Defects in rock masses have a great influence on the propagation of explosion stress waves and crack propagation behavior. Combined with dynamic caustics experiments and ANSYS/LS-DYNA numerical simulations, the mechanical behavior of crack propagation and the distribution of the surrounding stress field at the end of defects are studied. In this paper, a front vertical filling defect with a length change and a rear horizontal defect with a fixed position were designed. We analyzed the influence of the length change of the front defect on the crack initiation time, propagation velocity, initiation toughness, stress intensity factor and final propagation length of the end of the two defects. The numerical simulation shows that, on the one hand, the front defect can attenuate the intensity of the explosion stress wave; on the other hand, the superposition of diffraction waves at the end of the front defect with a short length can promote the dynamic propagation of the crack at the end of the rear defect. In addition, the diffraction wave intensity of the front defect acting on the back-blasting end of the rear defect is higher than that of the end facing blasting, resulting in a higher peak value of the stress intensity factor of the back-blasting end. The numerical simulation provides a good explanation of the experimental phenomenon.
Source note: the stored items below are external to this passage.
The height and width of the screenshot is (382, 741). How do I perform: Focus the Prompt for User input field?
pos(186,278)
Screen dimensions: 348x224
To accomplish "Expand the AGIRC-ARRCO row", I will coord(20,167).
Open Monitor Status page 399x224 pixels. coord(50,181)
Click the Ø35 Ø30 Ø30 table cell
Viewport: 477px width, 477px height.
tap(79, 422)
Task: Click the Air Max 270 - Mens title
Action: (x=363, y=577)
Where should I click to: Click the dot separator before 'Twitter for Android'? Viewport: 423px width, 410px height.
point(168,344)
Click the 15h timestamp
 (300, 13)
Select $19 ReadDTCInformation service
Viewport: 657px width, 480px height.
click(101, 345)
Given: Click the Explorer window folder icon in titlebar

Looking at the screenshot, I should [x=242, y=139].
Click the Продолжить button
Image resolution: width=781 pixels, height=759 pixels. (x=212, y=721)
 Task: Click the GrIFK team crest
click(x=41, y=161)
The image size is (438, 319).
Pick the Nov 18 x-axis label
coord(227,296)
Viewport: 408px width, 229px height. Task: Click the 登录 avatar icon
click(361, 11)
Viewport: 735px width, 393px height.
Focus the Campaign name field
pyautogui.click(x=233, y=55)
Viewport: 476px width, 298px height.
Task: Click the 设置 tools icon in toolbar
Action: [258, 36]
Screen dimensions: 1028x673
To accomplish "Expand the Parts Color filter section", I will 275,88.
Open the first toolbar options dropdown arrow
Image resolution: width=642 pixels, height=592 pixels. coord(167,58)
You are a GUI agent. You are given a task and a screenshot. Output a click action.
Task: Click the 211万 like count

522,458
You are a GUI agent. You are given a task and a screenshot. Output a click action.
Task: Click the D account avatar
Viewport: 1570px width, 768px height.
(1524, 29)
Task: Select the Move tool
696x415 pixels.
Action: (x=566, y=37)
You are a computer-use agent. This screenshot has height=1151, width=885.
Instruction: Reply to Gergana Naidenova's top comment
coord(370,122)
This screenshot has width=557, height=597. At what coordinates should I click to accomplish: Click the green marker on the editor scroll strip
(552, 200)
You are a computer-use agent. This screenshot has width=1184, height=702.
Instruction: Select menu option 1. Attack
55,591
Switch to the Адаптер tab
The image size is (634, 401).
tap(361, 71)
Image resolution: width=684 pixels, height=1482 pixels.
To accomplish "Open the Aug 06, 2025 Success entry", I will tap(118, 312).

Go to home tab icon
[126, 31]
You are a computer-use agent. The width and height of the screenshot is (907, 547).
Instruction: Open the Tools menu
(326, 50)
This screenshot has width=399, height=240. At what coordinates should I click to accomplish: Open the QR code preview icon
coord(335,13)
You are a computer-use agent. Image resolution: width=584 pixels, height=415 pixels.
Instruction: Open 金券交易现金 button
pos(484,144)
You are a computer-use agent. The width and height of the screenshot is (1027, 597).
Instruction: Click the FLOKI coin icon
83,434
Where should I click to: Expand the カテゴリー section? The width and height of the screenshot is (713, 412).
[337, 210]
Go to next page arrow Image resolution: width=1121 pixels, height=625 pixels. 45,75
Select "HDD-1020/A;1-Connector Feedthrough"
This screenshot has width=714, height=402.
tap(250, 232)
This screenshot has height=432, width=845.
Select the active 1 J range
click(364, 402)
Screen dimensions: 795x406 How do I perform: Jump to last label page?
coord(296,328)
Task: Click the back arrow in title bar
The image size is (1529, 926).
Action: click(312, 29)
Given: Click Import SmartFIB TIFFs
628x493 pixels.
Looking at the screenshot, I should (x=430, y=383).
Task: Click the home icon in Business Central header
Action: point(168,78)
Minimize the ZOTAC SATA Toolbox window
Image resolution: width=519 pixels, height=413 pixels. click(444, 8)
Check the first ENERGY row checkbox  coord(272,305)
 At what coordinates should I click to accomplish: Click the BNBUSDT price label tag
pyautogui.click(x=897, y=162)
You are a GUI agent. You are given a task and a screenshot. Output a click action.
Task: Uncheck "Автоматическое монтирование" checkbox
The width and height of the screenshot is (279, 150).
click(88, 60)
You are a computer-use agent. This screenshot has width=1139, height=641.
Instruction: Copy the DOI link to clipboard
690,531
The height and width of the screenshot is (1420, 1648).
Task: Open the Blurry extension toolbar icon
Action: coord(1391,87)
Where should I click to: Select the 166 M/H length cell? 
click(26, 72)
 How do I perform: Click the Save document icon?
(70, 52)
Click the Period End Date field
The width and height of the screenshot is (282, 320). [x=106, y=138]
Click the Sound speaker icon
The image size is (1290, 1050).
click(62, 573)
岩体中的缺陷对爆炸应力波的传播和裂纹的传播行为有很大的影响。结合动态碱度实验和ANSYS / LS-DYNA数值模拟，研究了裂纹扩展的力学行为以及缺陷结束时周围应力场的分布。本文设计了一个长度变化的前垂直缺陷和一个位置固定的后水平缺陷。我们分析了前缺陷长度变化对两个缺陷末端的裂纹萌生时间，传播速度，萌生韧性，应力强度因子和最终传播长度的影响。数值模拟表明，一方面，前部缺陷可以减弱爆炸应力波的强度；另一方面，前部缺陷可以减弱爆炸应力波的强度。另一方面，长度短的前缺陷末端处的衍射波的叠加可促进后缺陷末端处裂纹的动态传播。另外，作用在后部缺陷的后喷砂端上的前部缺陷的衍射波强度高于面向喷丸的端部的衍射波强度，导致后部喷砂端的应力强度因子的峰值更高。数值模拟为实验现象提供了很好的解释。导致爆破端应力强度因子的峰值更高。数值模拟为实验现象提供了很好的解释。导致爆破端应力强度因子的峰值更高。数值模拟为实验现象提供了很好的解释。